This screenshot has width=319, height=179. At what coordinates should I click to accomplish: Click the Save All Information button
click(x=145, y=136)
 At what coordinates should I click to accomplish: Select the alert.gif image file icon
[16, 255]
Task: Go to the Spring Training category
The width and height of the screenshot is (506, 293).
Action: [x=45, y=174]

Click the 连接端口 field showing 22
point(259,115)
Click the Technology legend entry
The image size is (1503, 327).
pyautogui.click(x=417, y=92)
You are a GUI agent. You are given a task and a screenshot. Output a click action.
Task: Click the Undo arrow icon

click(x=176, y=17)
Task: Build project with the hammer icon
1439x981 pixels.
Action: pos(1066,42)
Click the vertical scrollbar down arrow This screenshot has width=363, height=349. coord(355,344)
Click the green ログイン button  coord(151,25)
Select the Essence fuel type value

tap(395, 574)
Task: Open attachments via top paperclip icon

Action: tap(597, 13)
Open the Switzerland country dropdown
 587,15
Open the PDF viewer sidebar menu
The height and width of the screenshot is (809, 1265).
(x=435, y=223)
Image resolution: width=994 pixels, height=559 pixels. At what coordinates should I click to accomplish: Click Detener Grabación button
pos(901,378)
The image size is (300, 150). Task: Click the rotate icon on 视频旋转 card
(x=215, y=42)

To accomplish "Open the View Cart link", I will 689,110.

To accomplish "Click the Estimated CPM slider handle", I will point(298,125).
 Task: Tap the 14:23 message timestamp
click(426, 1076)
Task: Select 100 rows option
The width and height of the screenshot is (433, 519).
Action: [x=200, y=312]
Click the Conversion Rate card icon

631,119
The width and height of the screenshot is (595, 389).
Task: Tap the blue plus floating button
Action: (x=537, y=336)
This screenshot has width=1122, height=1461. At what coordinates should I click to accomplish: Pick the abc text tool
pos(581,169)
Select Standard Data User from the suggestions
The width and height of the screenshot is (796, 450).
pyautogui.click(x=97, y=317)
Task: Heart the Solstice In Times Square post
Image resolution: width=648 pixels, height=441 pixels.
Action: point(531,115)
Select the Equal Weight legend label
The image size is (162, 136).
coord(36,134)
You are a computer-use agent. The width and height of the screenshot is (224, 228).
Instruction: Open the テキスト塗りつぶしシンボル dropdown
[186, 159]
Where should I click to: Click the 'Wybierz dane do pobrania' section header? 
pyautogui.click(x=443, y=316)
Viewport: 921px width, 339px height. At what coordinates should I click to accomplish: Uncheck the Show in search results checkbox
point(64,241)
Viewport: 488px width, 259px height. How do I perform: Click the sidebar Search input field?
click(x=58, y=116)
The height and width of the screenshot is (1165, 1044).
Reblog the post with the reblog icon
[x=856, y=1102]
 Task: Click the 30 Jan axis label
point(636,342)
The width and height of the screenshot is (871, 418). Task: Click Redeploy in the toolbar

• **What the exercise asks**: The reply must consist solely of the lines from the one containing "You are a computer-use" through the last line in the material above, reproduced exactly.

• **Written solution**:
You are a computer-use agent. The width and height of the screenshot is (224, 228).
Instruction: Open the テキスト塗りつぶしシンボル dropdown
[186, 159]
Where should I click to: Click the 'Wybierz dane do pobrania' section header? 
pyautogui.click(x=443, y=316)
Viewport: 921px width, 339px height. At what coordinates should I click to accomplish: Uncheck the Show in search results checkbox
point(64,241)
Viewport: 488px width, 259px height. How do I perform: Click the sidebar Search input field?
click(x=58, y=116)
The height and width of the screenshot is (1165, 1044).
Reblog the post with the reblog icon
[x=856, y=1102]
 Task: Click the 30 Jan axis label
point(636,342)
The width and height of the screenshot is (871, 418). Task: Click Redeploy in the toolbar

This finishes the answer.